Business Email Compromise: Business email compromise occurs when a threat actor uses social engineering to request funds or sensitive information. For example, the attacker may pose as a CEO, or a vendor sending an invoice and request a wire transfer. An attacker may also target HR departments trying to obtain tax information or personally identifiable information about employees. These emails will invoke a sense of urgency and can trick employees who may be distracted and trying to quickly complete a task. Employees should be trained on the company’s policies so they can recognize a scam as opposed to a legitimate request.
Process
Humans are also the ones conceptualizing the applications and networks that are put in place. They are the ones who make the policies and processes that ultimately determine how secure your organization is. If security is an afterthought for your organization’s leadership, an overall lack of security processes could itself be a vulnerability.

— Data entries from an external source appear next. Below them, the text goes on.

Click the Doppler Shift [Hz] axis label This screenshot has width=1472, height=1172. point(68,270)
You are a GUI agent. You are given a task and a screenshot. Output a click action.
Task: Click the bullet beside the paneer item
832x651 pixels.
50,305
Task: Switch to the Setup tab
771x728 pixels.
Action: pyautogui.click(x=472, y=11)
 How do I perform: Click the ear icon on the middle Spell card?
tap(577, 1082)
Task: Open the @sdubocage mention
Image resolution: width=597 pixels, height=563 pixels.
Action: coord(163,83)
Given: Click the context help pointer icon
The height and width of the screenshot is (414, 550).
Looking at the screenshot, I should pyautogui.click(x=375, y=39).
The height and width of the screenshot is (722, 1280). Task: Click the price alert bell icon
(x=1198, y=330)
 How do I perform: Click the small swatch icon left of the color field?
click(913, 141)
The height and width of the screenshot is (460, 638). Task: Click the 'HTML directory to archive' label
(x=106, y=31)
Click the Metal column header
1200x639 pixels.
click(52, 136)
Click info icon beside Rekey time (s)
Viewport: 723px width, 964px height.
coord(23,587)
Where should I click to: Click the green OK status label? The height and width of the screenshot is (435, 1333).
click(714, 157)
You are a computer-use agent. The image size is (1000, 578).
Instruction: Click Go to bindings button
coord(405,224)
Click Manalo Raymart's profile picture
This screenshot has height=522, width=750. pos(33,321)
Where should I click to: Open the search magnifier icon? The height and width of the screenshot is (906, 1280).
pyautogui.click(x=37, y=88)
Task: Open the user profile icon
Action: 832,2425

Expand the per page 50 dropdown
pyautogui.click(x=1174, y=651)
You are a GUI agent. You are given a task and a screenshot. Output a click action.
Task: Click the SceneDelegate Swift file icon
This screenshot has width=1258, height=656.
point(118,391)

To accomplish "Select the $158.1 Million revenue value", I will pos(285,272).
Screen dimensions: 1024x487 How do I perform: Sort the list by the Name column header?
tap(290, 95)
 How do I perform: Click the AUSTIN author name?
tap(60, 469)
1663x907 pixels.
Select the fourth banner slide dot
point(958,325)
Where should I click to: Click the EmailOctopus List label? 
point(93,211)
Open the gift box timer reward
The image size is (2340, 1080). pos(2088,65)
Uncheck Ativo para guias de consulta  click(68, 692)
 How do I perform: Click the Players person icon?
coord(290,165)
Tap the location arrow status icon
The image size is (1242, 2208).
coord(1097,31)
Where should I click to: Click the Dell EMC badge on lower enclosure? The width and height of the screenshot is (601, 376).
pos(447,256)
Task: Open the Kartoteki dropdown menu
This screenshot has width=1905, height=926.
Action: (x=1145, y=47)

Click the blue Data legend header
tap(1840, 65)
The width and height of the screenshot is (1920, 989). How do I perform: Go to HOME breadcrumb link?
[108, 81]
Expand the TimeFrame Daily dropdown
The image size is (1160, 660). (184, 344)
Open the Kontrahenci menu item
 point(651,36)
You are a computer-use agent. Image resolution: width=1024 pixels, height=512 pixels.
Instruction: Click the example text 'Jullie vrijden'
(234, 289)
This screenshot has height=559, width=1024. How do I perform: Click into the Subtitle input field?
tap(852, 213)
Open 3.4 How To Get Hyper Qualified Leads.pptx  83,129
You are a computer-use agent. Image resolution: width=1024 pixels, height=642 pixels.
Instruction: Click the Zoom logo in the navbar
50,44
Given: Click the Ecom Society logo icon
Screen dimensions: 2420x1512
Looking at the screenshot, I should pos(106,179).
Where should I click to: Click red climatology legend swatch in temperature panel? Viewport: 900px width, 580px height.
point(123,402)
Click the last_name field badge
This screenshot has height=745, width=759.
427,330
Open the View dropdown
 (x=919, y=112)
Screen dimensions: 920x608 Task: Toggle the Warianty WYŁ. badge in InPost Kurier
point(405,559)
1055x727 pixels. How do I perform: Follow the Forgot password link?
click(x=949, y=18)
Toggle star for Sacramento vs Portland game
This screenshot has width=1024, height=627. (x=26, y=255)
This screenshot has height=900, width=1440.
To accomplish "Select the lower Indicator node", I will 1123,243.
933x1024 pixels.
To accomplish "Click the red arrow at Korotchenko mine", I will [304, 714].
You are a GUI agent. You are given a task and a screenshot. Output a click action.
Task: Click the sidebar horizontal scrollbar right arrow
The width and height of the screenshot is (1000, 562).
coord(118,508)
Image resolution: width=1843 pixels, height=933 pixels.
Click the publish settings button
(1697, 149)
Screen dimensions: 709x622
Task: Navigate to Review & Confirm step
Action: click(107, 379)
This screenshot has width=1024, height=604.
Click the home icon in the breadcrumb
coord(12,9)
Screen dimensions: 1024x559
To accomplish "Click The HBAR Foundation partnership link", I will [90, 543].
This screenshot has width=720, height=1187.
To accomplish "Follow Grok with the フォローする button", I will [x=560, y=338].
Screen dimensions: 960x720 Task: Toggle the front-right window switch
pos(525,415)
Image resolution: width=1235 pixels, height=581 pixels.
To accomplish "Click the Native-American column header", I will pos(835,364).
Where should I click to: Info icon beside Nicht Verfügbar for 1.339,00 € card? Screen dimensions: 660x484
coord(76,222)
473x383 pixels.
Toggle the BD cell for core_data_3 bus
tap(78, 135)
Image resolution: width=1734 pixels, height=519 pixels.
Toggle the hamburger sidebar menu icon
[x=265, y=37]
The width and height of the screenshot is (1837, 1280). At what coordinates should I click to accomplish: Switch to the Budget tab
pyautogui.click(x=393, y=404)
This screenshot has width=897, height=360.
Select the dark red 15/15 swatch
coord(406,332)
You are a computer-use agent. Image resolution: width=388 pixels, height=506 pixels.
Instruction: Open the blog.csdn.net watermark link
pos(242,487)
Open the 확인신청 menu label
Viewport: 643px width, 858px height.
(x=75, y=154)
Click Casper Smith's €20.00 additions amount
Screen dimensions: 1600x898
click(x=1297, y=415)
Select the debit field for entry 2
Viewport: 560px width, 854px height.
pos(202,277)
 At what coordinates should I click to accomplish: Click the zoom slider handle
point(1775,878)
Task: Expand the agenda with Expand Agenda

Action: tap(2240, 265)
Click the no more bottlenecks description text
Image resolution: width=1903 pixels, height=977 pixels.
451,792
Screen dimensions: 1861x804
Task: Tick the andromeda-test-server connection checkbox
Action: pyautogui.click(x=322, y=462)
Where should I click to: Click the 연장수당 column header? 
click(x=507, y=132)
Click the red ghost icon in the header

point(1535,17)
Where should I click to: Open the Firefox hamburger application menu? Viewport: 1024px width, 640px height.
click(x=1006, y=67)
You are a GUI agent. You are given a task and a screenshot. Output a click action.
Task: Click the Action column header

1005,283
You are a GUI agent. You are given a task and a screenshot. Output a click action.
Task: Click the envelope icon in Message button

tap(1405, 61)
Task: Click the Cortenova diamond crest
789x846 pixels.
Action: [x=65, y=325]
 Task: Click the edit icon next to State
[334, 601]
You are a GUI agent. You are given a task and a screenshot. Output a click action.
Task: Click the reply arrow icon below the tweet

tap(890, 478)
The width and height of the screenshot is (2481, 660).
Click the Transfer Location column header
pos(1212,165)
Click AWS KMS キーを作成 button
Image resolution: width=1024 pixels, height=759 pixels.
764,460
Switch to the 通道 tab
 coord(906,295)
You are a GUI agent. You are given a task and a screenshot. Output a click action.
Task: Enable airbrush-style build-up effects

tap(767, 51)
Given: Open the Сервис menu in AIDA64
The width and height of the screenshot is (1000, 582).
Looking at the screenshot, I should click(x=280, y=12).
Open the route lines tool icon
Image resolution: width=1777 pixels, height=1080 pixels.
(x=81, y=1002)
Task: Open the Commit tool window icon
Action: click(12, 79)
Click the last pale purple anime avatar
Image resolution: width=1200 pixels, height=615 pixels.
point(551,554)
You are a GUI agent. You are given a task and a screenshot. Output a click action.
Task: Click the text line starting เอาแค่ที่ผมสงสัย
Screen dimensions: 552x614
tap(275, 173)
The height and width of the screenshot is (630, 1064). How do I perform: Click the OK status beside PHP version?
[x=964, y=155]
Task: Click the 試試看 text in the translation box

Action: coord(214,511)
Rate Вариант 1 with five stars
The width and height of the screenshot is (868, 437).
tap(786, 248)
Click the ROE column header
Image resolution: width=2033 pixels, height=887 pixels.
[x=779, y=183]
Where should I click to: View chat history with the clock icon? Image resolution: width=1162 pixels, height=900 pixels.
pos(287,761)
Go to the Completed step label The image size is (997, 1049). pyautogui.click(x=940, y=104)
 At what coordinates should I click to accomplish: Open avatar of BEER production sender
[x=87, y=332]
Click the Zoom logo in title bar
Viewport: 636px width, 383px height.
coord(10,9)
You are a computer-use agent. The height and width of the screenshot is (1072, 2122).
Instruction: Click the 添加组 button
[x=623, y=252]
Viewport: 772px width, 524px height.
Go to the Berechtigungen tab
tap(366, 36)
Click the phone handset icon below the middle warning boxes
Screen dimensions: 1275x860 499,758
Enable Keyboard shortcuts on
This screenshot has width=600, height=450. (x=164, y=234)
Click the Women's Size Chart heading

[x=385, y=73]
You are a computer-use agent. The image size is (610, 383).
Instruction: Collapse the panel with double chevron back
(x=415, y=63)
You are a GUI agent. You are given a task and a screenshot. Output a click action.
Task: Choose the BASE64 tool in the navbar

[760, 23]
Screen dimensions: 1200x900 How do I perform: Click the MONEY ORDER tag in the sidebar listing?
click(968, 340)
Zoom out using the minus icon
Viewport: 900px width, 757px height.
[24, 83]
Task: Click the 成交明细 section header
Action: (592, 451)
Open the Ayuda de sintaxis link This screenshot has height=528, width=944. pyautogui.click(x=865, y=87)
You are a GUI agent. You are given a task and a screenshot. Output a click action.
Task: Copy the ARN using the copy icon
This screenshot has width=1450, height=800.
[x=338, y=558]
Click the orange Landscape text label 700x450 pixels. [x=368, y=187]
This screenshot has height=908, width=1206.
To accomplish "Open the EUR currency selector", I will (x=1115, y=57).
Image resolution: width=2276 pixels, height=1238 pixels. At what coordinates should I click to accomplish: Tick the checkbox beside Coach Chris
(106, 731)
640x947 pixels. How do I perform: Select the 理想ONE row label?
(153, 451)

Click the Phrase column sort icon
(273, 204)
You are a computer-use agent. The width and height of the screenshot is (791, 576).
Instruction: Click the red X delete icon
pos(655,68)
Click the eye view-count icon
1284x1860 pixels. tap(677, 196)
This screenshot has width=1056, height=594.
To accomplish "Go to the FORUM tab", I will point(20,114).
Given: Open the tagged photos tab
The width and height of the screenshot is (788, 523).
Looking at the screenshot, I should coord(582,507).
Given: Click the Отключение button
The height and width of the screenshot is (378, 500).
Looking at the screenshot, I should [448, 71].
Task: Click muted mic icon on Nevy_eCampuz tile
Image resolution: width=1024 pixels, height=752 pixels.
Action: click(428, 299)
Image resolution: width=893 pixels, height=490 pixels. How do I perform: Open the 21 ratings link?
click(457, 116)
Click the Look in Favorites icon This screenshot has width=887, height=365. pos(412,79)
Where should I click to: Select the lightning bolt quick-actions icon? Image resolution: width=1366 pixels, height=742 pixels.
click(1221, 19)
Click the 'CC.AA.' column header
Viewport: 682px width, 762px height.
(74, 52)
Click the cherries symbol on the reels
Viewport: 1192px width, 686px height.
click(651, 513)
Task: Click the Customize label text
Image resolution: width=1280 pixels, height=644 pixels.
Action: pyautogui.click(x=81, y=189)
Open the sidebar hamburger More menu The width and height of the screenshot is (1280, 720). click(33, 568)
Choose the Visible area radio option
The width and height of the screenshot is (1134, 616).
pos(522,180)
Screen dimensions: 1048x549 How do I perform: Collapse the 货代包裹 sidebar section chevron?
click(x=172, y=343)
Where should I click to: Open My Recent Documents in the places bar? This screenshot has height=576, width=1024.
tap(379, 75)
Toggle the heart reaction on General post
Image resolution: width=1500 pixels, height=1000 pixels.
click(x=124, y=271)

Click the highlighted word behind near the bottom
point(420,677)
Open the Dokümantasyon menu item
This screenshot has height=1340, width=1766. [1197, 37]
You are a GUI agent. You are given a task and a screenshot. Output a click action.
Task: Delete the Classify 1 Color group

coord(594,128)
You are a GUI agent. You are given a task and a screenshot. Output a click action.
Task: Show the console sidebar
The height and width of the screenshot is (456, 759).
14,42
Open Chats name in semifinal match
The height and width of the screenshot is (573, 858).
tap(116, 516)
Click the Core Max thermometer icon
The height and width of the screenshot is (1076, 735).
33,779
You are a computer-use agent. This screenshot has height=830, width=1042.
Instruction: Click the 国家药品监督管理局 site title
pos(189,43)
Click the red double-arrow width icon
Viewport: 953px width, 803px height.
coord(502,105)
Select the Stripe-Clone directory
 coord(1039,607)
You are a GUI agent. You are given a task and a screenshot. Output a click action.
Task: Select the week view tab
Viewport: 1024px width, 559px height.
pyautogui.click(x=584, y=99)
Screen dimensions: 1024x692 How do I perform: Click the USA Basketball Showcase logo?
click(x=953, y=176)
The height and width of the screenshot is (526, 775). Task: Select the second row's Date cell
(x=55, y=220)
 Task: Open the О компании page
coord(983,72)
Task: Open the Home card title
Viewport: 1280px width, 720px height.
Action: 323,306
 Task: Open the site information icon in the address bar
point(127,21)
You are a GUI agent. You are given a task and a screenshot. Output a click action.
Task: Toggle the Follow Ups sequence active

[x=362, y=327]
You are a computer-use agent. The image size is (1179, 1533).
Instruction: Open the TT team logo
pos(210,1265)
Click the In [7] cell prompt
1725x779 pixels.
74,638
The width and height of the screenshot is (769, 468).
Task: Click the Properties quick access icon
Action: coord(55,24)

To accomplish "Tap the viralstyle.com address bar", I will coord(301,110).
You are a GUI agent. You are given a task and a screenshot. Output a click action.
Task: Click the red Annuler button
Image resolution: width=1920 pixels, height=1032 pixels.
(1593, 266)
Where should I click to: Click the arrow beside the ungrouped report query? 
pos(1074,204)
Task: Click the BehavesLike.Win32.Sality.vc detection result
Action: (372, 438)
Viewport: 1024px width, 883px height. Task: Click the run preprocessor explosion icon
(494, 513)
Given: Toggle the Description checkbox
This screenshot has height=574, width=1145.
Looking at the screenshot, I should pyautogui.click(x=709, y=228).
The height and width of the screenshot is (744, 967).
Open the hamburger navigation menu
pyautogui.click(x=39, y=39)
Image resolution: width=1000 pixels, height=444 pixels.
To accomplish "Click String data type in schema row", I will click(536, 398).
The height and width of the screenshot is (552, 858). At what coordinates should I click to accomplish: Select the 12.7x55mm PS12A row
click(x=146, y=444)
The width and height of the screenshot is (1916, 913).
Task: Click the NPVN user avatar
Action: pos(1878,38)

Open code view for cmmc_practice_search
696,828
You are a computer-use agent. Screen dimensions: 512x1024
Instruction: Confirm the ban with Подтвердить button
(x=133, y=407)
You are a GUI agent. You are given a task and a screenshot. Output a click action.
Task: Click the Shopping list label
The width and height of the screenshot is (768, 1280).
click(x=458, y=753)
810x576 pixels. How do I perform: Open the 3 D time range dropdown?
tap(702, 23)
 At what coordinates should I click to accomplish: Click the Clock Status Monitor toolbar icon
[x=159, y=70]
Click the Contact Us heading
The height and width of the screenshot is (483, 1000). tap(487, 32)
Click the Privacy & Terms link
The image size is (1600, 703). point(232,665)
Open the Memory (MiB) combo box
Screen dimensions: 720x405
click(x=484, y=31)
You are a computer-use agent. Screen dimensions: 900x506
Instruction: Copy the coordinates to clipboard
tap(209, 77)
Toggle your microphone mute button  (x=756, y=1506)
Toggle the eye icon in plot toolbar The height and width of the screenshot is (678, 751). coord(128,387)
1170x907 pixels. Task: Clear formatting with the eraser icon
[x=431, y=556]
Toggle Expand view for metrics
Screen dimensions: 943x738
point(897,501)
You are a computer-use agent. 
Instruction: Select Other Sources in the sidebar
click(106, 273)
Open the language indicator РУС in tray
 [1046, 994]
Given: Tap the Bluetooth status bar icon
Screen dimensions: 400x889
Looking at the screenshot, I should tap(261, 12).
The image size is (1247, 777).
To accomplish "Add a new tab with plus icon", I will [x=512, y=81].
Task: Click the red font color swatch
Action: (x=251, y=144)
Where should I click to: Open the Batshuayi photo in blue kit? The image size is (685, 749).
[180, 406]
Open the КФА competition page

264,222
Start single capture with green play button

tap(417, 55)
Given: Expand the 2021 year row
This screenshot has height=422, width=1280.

Insecure Design: Insecure design is a vulnerability category that was added to the OWASP Top Ten in 2021. Insecure design refers to a lack of security strategy in the design of the application. This is different from an insecure implementation, which might mean bugs in the code. Insecure design would not be a few application security vulnerabilities; it would be a lack of overarching security planning that leaves the application vulnerable. Before an application is developed, business risk profiling must be done to determine the protection requirements needed. Secure design takes the mindset of shifting security left in the development pipeline, all the way to the beginning of the process, where security is incorporated into the discussion of the functioning of the application.
Conducting a vulnerability assessment may leave you overwhelmed by the vulnerabilities that you uncover, but knowing how to prioritize them and implementing a vulnerability management process will help you get your VM program under control.
RH-ISAC members have access to additional resources for vulnerability management like requests for information and industry reports, such as HackEDU’s 2021 Vulnerability Benchmark Report. Visit the RH-ISAC website to learn more about how RH-ISAC membership could benefit you.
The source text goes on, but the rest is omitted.